+++ RECORDS PROVIDED

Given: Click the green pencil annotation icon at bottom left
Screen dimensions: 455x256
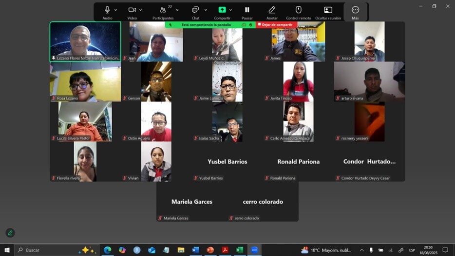Looking at the screenshot, I should tap(10, 233).
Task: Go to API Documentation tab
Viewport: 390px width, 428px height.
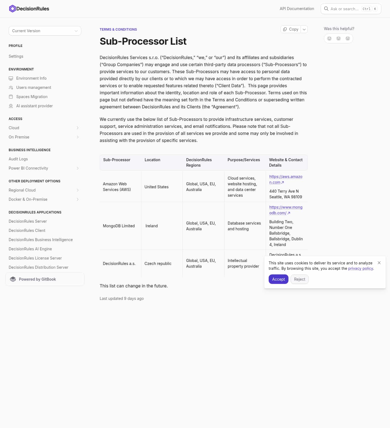Action: (297, 9)
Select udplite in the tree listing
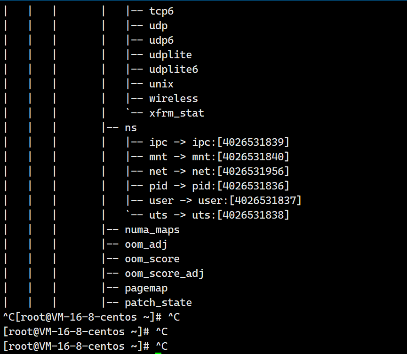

++++++

TASK DESCRIPTION -
Print every line of the material above word for word, without the pictures.

EXPECTED ANSWER -
Given: Click the green pencil annotation icon at bottom left
Screen dimensions: 455x256
Looking at the screenshot, I should tap(10, 233).
Task: Go to API Documentation tab
Viewport: 390px width, 428px height.
Action: (297, 9)
Select udplite in the tree listing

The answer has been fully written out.